If you’ve read the first two posts in this blog, or any of my Facebook posts in the past few days, you know the saga of my journey to Ireland. It has been fraught with a series of frustrations. After my first post stating I’d missed the flight to Dublin and had to stay the night in DC, one friend commented, “Hmm, now how to make lemonade.”
For three days I kept a positive attitude. I remained calm and just went with the flow. After all, nothing was going to change by getting upset. By the time I finally got on the plane to Dublin, I just wanted to put on my headphones and watch a movie. But we had yet another delay and kept waiting to actually take off. So the lady next to me started chatting. Turns out she’s from Dublin and was curious to know where I was headed. I’m glad she asked, because she gave me a little lesson about my final destination for the week.
“Where are you staying?” she asked.
“Teac Jack,” I responded, pronouncing the first part like a type of wood – teak.
She was completely confused. I spelled it for her. “T-e-c?” she asked with wrinkled brow.
After spelling it again she exclaimed, “Oh! Yes, that means house of Jack or Jack’s house.”
But I had said it completely wrong. She repeated the correct pronunciation several times but this time my brow was wrinkled. Finally she said it again and asked me to repeat it after her.
“Chalk?” I said.
“Yes, say it again.”
“Chalk? Like the white stick of stuff you use to write on a black board?”
“Yes,” she smiled and nodded.
Since arriving I’ve heard it pronounced like shack (makes sense to me if it means house) and chock (like chalk only without the l) and chack (rhyming with Jack).
I ate breakfast, wrote a blog post, wandered around the Dublin Airport, nearly fell asleep, got a coffee, and finally passed the seven-hour layover to board the plane to Donegal. I don’t remember the flight. I was asleep as soon as my seatbelt was fastened, praying during any awake moments that my bag would be at the terminal when I arrived.
Fortunately I had a cab waiting for me, who got me to Teac Jack straight away. Well, actually not so straight. I should have sat up front. The car sickness nearly overtook me as we drove at what felt like break-neck speeds on narrow, winding roads. But she screeched to a stop in front of the same three story, soft yellow stucco building I’d seen on the website. At least I knew I was in the right place. I paid the driver 25 euro and headed up the steps to the double wooden door entry. As soon as I said my name to the ladies at the front desk, they knew who I was.
“Oh, you made it!” they said in unison. “The rest of your group is waiting for you. Do you have your bags?”
I filled them in on the story, got my key, took the lift to the second floor, and hurriedly found my room through the tears threatening to spill over. As soon as I stepped inside, it was all over! I was done. Done looking for the lemonade. Done looking for how to sweeten that sour, bitter liquid that had been the past three days.
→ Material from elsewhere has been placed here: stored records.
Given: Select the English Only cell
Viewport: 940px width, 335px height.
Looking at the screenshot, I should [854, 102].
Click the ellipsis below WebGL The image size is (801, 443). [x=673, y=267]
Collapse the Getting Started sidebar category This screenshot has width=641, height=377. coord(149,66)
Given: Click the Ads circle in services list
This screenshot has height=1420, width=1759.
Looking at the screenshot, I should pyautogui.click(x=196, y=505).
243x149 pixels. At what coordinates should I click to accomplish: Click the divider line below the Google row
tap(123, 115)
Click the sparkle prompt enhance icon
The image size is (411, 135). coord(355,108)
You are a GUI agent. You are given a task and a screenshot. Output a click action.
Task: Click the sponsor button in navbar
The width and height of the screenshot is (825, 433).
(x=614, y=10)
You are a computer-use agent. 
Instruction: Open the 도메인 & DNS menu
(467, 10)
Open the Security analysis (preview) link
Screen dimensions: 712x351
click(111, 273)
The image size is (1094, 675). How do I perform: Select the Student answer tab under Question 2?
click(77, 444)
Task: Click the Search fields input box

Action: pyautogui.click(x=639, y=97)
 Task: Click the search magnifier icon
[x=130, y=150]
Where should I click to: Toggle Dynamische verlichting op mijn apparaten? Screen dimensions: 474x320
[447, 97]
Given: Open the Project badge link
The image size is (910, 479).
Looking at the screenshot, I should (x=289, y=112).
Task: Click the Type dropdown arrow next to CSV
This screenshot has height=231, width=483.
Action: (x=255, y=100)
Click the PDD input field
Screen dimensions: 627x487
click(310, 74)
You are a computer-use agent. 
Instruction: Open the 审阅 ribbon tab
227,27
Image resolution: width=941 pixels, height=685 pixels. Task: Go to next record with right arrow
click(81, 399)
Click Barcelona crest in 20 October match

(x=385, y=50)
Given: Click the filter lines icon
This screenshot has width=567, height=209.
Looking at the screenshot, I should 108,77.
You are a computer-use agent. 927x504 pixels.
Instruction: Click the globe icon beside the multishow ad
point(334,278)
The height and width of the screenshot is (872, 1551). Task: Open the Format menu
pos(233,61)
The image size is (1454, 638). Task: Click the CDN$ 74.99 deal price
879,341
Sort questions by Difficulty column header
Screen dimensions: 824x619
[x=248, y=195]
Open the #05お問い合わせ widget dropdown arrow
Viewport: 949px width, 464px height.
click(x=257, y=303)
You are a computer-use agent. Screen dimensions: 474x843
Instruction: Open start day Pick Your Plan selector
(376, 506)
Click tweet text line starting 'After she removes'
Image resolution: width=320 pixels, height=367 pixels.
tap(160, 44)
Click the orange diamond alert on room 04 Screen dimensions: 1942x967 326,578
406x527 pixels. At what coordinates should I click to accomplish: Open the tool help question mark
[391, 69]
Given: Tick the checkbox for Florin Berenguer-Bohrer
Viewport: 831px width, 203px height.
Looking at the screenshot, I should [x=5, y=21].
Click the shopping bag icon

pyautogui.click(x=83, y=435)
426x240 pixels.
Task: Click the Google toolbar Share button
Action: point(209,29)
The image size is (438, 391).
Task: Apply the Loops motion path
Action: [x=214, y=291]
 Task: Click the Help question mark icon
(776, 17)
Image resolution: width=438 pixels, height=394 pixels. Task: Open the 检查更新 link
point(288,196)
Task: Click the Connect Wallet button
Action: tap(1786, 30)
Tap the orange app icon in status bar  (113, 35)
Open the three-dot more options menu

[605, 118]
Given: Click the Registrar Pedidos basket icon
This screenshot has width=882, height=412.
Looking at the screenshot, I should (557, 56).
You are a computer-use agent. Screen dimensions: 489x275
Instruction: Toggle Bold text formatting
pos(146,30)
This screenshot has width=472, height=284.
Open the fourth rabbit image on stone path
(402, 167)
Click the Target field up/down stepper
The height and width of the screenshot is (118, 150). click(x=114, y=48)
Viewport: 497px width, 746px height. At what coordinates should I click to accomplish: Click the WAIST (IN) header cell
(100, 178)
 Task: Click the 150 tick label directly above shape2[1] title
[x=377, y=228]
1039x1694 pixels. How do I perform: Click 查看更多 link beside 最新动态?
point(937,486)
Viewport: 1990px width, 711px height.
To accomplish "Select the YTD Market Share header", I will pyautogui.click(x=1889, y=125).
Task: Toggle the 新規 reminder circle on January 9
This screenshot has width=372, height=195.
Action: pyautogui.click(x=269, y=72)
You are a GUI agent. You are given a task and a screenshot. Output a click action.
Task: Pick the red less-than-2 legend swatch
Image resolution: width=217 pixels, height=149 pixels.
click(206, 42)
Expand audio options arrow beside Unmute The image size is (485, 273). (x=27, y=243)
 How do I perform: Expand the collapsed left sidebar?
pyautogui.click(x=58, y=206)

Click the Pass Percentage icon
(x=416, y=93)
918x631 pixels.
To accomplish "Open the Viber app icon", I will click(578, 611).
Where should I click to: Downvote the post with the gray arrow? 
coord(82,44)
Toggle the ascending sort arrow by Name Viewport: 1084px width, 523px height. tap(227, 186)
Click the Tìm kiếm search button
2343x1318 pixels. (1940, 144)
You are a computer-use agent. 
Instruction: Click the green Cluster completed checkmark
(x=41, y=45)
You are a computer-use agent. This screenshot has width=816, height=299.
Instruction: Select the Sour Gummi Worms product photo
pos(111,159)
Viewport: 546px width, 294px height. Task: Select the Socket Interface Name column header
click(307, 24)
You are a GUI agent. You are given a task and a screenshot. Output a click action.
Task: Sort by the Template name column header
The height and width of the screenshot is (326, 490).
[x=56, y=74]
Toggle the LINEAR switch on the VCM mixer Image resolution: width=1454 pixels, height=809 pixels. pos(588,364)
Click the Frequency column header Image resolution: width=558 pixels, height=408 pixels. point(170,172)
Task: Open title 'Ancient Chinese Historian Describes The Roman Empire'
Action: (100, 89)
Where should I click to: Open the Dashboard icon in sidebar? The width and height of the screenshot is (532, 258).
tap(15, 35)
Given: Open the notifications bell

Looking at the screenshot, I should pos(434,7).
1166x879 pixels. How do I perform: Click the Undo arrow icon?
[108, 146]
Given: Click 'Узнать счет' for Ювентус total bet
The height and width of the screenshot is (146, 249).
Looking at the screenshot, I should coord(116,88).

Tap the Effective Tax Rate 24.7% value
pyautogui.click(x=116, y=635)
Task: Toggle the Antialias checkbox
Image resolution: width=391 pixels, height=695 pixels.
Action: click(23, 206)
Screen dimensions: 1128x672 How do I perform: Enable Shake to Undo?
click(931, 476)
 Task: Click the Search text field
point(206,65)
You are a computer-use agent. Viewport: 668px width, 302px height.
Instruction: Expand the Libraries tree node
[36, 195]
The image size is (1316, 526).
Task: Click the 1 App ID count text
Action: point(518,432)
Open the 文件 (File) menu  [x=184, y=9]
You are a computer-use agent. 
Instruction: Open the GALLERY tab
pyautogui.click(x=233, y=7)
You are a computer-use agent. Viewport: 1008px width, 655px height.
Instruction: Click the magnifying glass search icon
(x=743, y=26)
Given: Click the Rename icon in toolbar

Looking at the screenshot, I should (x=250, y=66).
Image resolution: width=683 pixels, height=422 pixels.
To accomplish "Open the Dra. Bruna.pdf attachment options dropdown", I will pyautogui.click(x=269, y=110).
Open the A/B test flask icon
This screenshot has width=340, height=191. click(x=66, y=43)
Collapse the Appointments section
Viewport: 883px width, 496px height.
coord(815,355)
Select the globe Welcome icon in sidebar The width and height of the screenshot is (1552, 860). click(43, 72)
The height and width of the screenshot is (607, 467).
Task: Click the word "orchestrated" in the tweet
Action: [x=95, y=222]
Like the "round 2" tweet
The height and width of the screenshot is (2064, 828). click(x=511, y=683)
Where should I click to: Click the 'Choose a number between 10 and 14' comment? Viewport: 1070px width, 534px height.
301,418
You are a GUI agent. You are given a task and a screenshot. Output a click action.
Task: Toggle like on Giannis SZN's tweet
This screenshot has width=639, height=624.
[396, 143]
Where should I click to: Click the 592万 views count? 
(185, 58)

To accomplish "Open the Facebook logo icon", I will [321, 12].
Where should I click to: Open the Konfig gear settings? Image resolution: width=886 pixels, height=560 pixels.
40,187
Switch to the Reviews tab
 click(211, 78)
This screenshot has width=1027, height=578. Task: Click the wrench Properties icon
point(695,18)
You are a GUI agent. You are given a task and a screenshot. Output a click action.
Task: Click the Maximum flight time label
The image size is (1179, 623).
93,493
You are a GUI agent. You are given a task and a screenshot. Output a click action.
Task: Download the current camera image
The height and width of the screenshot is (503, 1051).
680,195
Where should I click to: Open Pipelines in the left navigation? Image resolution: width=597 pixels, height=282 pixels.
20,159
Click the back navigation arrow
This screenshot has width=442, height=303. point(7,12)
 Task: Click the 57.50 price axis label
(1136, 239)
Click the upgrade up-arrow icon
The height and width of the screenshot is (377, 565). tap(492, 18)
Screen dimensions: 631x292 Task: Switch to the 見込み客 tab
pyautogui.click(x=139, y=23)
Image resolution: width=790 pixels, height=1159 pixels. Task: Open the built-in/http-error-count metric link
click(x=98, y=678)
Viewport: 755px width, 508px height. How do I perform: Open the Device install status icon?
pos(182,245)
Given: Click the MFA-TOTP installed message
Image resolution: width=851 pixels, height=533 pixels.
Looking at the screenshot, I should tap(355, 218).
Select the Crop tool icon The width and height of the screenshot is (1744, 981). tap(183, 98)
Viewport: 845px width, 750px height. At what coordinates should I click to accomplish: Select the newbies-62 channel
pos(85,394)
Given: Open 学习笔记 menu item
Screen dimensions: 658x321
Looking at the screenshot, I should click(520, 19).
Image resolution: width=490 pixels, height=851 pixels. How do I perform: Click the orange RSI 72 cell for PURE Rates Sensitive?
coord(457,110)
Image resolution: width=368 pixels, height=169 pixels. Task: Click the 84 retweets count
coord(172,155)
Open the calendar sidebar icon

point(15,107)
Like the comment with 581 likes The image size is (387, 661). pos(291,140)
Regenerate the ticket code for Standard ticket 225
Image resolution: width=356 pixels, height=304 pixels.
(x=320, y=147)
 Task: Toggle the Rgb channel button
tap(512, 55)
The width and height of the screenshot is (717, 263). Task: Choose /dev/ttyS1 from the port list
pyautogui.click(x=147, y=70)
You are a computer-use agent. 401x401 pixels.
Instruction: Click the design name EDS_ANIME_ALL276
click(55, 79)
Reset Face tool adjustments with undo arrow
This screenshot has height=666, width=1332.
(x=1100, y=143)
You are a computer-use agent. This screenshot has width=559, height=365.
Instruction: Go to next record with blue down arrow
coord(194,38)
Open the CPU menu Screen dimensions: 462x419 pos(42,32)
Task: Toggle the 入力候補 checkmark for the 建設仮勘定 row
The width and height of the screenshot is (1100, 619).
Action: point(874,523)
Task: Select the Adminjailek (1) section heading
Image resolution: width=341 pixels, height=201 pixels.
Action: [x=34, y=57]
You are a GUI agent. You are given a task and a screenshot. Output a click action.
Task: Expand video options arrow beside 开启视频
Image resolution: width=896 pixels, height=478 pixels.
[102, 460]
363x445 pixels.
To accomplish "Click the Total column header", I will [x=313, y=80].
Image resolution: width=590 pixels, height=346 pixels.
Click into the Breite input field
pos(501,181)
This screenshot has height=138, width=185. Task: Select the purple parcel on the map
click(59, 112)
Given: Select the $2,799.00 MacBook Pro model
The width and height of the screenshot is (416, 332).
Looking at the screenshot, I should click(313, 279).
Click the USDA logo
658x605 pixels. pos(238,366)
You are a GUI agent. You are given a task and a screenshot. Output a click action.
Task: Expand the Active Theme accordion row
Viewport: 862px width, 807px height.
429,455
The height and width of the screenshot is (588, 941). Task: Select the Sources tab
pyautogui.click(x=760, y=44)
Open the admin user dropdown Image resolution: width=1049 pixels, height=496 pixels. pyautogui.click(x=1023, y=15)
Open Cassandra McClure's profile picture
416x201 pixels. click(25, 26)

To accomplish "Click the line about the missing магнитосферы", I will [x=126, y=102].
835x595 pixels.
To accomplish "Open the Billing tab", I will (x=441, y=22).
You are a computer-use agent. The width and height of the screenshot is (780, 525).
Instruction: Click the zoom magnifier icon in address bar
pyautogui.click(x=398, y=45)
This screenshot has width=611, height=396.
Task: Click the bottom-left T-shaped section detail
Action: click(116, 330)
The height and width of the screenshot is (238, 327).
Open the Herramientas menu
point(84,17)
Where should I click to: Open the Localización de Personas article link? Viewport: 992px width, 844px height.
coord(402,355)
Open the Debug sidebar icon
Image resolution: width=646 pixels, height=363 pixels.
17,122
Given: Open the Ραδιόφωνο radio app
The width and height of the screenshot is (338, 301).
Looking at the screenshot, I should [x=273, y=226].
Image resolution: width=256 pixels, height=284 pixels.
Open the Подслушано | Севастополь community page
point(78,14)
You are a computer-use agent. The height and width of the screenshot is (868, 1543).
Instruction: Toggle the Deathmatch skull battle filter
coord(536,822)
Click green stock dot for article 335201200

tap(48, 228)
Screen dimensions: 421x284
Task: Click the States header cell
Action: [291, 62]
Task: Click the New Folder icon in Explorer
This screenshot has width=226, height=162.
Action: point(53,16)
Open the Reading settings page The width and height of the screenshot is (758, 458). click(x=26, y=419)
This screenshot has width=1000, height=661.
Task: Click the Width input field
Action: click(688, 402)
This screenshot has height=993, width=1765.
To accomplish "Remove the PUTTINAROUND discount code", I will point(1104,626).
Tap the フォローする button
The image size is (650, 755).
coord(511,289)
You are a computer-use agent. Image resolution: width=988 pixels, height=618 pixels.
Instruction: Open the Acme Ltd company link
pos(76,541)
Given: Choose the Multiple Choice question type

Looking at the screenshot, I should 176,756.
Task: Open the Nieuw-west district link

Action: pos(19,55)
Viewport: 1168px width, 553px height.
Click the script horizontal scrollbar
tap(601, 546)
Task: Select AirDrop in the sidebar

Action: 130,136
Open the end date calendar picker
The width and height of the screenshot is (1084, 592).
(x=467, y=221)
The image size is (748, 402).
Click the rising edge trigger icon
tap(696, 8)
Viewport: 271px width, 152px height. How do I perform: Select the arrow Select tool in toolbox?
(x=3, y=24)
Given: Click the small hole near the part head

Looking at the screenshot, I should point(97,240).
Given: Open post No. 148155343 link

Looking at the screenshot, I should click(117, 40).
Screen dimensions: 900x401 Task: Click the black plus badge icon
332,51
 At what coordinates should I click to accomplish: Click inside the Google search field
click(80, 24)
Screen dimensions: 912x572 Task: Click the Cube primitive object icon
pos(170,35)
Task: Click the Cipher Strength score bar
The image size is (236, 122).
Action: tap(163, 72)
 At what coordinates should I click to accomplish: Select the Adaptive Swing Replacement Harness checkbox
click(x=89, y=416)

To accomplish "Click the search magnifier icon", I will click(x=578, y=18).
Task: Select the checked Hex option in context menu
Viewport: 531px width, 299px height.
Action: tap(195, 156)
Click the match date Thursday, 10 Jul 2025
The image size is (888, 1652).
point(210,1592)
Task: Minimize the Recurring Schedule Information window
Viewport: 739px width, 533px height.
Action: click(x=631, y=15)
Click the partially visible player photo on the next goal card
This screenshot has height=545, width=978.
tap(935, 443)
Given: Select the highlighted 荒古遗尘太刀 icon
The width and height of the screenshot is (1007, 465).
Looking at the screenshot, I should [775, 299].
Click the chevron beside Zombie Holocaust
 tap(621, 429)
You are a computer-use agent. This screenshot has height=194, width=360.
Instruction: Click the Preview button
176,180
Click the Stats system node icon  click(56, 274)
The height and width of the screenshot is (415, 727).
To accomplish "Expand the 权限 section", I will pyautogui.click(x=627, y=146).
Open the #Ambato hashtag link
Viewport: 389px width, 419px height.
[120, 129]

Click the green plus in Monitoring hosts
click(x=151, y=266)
Done waiting to see how God will use all this for good. Done wearing the same yoga pants, sports bra, sleeveless sport shirt and long-sleeved shirt purchased in the Savannah airport. I flopped down on the bed and thought it was too bad my kids couldn’t have come.
There’s enough room for all of them in here. A bunk bed for Geoff and Jeanna, a double bed for Michael and Alyssa, a small twin next to the wall for 19-month old Riley, and a twin across the room and next to the bathroom for me. But since they couldn’t come, I sprawl diagonally across the double bed and weep.
As I’m drying my tears, I hear a knock at the door. I toss the tissue into the tiny plastic receptacle in the bathroom and cautiously open the door. One of the ladies from downstairs hands me a bag of clothes.
“The lady of the house pulled some things from her closet,” she said, “We’re not sure of sizes, but hopefully you can find something to sleep in. Send your clothes down and she’ll take them home and wash them for you for tomorrow.”
Once again I burst into tears. The next thing I knew I was being wrapped up into a big hug. Perhaps there is a little sugar for this lemonade after all.